We next discuss the mechanisms underlying this control of antiferromagnetic domains in the present material. Recently, several current-driven domain control methods have been developed for metallic antiferromagnets, although their variety remains limited49,50. For \({{{{\mathcal{T}}}}}\) odd antiferromagnets with spin-split bands3, conventional control mechanisms, similar to those in ferromagnets, can be employed. Examples include spin-orbit torque switching at the interfaces of artificial heterostructures12,13,14. In contrast, the control mechanisms for \({{{{\mathcal{PT}}}}}\) -symmetric antiferromagnets with spin-degenerate bands are significantly more intricate. In the polar systems, such as CuMnAs15,27 and Mn2Au51, current-induced switching was achieved via the sublattice-dependent spin-momentum locking52,53. However, in nonpolar systems like SrMnBi2, the absence of polarity (p-wave) in momentum space prevents the domain switching using current alone. Instead, the higher-order f-wave polarity in momentum space can be utilised. To this end, we have applied an in-plane field, effectively rendering the system polar and enabling current-induced switching. This combined electric and magnetic manipulation of \({{{{\mathcal{PT}}}}}\) -symmetric antiferromagnetic domains provides a novel protocol distinct from those employed for \({{{{\mathcal{T}}}}}\) -odd or polar antiferromagnets currently under active investigation.
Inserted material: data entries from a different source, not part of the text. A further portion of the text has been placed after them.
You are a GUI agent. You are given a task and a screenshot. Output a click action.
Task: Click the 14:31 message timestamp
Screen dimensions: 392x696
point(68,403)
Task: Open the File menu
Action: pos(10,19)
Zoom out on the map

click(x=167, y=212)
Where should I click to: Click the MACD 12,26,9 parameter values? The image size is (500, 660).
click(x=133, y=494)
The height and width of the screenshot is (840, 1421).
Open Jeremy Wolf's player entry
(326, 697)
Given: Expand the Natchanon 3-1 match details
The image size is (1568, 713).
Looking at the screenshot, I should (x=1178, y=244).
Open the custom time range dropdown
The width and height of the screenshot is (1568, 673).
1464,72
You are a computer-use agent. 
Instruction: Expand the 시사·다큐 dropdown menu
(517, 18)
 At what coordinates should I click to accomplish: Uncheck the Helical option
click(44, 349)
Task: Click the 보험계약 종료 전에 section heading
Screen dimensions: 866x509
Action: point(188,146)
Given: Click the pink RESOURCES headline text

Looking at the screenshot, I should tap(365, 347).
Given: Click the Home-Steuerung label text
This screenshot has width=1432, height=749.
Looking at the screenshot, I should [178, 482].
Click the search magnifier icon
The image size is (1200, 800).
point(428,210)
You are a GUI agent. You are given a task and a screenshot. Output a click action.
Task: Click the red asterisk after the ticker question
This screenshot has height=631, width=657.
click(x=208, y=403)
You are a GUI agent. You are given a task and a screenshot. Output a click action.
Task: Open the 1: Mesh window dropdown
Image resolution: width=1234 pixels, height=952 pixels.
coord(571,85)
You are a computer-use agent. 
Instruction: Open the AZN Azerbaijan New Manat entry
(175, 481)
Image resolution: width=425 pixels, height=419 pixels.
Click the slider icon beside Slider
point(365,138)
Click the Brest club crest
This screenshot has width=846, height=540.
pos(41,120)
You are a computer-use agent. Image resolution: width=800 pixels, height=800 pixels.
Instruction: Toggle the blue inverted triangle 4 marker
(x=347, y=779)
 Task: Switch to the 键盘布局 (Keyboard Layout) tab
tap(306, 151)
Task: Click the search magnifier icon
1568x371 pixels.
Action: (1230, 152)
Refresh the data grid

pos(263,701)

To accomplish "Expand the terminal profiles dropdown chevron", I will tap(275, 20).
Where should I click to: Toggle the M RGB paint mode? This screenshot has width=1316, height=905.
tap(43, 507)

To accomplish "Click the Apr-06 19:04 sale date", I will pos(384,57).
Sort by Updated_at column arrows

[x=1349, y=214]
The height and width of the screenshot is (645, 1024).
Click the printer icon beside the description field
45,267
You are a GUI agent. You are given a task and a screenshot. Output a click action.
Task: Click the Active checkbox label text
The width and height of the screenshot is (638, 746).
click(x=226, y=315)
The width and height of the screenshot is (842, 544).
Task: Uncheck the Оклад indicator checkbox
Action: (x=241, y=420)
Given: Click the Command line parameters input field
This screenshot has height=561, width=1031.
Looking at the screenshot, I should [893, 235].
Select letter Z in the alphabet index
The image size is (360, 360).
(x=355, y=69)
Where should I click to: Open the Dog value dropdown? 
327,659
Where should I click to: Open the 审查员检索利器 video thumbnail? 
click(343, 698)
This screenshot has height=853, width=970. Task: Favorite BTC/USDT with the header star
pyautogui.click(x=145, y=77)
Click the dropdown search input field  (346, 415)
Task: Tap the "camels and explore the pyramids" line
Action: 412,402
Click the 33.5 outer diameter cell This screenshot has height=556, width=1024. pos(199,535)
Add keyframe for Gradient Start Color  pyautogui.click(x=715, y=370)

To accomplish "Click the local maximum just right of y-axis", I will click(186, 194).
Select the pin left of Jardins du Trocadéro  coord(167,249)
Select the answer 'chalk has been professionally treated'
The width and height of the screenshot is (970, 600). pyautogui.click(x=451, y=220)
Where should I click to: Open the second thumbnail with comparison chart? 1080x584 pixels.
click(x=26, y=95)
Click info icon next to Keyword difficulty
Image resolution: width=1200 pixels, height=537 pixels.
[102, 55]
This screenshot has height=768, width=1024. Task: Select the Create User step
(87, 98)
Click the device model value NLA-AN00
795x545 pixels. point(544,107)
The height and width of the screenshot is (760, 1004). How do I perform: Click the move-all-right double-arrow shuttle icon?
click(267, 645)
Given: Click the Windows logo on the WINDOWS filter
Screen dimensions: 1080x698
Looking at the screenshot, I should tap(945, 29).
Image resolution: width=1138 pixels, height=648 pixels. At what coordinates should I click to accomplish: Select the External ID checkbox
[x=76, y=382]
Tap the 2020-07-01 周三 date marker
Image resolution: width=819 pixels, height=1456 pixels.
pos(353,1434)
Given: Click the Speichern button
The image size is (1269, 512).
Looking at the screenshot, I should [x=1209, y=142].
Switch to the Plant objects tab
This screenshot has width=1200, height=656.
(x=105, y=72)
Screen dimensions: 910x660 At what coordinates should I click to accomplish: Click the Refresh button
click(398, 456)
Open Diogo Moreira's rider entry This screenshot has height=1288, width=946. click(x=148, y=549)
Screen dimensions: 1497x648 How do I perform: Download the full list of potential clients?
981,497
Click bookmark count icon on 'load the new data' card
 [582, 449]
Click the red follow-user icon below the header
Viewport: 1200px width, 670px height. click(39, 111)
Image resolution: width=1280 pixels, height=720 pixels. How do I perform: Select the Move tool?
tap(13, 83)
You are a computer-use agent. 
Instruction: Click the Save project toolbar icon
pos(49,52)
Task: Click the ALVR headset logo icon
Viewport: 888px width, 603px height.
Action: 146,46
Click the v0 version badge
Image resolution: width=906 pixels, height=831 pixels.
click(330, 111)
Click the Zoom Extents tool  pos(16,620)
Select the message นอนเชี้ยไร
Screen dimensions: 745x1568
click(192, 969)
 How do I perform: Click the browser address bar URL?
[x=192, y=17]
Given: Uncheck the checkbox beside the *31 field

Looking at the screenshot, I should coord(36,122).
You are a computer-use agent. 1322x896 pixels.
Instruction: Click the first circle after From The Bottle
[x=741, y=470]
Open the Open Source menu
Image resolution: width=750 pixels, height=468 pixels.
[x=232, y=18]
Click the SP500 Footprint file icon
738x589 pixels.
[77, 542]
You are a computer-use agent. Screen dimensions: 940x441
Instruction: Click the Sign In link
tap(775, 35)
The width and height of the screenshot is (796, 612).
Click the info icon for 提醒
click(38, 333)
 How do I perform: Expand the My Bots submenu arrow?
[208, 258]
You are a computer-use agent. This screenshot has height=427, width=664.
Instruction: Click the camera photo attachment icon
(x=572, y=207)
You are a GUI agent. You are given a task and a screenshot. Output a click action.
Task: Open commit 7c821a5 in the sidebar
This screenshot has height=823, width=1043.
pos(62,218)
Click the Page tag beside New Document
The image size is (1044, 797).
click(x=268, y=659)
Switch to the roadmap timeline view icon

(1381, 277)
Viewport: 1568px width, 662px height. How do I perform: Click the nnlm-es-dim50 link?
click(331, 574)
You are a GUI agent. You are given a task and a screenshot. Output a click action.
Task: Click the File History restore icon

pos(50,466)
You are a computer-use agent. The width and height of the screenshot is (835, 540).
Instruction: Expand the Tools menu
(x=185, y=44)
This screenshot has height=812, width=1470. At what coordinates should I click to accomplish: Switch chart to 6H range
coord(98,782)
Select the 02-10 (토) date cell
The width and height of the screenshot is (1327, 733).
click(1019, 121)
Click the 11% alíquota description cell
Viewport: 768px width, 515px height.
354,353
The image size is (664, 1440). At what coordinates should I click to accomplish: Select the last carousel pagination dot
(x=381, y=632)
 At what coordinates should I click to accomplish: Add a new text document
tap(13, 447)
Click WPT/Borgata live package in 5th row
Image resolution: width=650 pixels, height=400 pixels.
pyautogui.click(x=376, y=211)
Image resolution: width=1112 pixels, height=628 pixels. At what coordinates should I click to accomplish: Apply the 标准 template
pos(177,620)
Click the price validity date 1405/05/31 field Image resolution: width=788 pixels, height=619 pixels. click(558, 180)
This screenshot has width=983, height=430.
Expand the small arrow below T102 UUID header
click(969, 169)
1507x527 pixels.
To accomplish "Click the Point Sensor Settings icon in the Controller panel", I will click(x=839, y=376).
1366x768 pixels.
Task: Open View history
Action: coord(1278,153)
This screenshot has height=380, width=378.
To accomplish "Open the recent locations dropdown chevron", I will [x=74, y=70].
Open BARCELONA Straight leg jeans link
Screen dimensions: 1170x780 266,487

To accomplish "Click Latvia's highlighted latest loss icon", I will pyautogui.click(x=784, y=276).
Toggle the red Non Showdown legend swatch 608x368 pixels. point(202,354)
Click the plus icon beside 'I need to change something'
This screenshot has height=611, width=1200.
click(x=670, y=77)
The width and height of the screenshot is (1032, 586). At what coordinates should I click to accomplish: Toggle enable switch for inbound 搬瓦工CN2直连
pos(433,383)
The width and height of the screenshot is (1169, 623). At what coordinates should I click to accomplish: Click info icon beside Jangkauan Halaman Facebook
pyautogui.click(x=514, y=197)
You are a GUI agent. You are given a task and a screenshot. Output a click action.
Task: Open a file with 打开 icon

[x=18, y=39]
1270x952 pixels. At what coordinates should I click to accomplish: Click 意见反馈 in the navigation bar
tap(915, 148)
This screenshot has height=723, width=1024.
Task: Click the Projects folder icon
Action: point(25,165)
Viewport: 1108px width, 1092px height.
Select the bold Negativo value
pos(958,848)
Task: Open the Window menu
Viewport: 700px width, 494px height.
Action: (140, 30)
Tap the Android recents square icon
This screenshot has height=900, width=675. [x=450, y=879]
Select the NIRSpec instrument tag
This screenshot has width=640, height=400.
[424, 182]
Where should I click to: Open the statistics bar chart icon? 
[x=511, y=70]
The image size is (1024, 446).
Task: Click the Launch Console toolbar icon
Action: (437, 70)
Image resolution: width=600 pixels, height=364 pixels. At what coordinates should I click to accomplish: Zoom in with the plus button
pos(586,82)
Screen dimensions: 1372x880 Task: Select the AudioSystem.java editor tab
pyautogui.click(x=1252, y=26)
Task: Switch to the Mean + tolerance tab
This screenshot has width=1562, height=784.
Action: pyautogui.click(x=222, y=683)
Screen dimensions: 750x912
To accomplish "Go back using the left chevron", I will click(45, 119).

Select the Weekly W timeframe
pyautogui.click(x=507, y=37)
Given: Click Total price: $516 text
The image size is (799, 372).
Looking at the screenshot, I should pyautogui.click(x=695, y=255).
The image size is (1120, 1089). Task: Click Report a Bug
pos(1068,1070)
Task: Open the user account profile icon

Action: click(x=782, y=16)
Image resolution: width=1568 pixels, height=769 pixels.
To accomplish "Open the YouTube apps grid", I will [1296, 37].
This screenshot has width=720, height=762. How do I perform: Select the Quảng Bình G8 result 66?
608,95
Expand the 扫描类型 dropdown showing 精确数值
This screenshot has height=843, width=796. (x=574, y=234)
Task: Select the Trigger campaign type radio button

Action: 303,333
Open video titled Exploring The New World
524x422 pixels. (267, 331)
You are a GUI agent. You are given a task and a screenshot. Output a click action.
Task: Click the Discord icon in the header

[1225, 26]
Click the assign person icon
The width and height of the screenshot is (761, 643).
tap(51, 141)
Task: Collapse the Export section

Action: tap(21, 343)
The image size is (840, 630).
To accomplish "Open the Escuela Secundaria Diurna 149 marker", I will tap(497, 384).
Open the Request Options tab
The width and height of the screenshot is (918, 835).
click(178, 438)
For \({{{{\mathcal{PT}}}}}\)-symmetric antiferromagnets, a variety of nonlinear conduction phenomena, classified by the dependence on the relaxation time, were theoretically predicted23. In this context, our study focuses on the Drude component to provide direct evidence of current-induced electronic nematicity, manifested as nonlinear interlayer conduction along the high-symmetry c−axis under a magnetic field. In addition, SrMnBi2 is also predicted to exhibit other types of nonlinear in-plane conduction along the ab plane, such as the (zero-field) nonlinear Hall effect arising from the quantum geometric component27,28,29. Exploring in-plane nonlinear responses may thus represent an important direction for future research in nonpolar \({{{{\mathcal{PT}}}}}\)-symmetric antiferromagnets.

To conclude, we report the observation of current-induced electronic nematicity in the nonpolar \({{{{\mathcal{PT}}}}}\)-symmetric antiferromagnet SrMnBi2 by measuring the nonreciprocal angular magnetoresistance (AMR) effect. The breaking of the original four-fold rotoinversion symmetry is detectable via the valley degrees of freedom of Dirac fermions in the Bi square net, which is adjacent to the Mn-Bi tetrahedral layer exhibiting \({{{{\mathcal{PT}}}}}\)-symmetric antiferromagnetic order. By employing a phenomenological model of the AMR effect attributed to elliptic Dirac valleys, we quantitatively reproduce the two-fold nonreciprocal AMR signal, demonstrating the current-induced lifting of the valley degeneracy. The layered structure incorporating a Dirac fermion layer in this material offers a novel platform for the electrical control of valleys by the \({{{{\mathcal{PT}}}}}\)-symmetric antiferromagnetic order. Our findings may pave the way for developing unconventional spintronic and valleytronic devices, thereby broadening the scope of antiferromagnetic spintronics.